Article (18A): Protection and improvement of environment and bio-diversity- The State shall endeavor
to protect and improve the environment and to preserve and safeguard the natural resources,
biodiversity, wetlands, forests and wild life for the present and future citizens.

Article (19): Equality of opportunity- (1) The State shall endeavor to ensure equality of opportunity to all
citizens.

(2) The State shall adopt effective measures to remove social and economic inequality between man
and man and to ensure the equitable distribution of wealth among citizens, and of opportunities in order
to attain a uniform level of economic development throughout the Republic.

(3) The State shall endeavor to ensure equality of opportunity and participation of women in all spheres
of national life.
Article (20): Work as a right a duty- (1) Work is a right, a duty, and a matter of honor for every citizen who is
capable of working and everyone shall be paid for his work on the basis of the principle “from each according
to his abilities, to each according to his work”.
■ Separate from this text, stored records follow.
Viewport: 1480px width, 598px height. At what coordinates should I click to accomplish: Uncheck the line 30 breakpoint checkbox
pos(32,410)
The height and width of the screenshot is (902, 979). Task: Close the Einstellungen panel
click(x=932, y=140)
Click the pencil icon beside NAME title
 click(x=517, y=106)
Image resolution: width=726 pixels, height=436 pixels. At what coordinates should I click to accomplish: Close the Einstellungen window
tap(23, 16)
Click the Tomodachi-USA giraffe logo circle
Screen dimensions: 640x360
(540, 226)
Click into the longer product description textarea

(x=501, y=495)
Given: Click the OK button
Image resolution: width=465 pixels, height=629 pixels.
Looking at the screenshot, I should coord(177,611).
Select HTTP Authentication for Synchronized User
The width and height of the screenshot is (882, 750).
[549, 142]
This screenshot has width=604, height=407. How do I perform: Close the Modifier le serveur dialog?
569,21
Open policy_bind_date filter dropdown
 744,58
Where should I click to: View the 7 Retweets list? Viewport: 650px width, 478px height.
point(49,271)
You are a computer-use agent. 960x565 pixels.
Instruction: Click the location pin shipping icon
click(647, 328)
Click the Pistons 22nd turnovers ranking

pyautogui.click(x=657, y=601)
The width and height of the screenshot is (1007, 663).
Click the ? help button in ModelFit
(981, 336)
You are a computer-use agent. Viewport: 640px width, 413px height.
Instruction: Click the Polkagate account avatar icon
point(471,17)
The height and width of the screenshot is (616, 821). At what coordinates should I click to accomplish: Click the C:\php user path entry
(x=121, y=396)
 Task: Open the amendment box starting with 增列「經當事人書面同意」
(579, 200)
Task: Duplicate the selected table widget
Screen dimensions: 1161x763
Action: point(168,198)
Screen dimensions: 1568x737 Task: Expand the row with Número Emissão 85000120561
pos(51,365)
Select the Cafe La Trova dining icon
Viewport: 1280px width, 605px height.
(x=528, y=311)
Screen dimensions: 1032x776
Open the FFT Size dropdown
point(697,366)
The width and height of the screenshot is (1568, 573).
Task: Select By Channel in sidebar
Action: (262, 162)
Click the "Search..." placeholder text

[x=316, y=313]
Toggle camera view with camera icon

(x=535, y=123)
(2) The State shall endeavor to create conditions in which, as a general principle, persons shall not be
able to enjoy unearned incomes, and in which human labor in every form, intellectual and physical, shall
become a fuller expression of creative endeavor and of the human personality.

Article (21): Duties of citizens and of public servants- (1) it is the duty of every citizen to observe the
Constitution and the laws, to maintain discipline, to perform public duties and to protect public property.

(2) Every person in the service of the Republic has a duty to strive at all times to serve the people.

Article (22): Separation of Judiciary form the Executive- The state shall ensure the separation of the
judiciary from the executive organs of the state.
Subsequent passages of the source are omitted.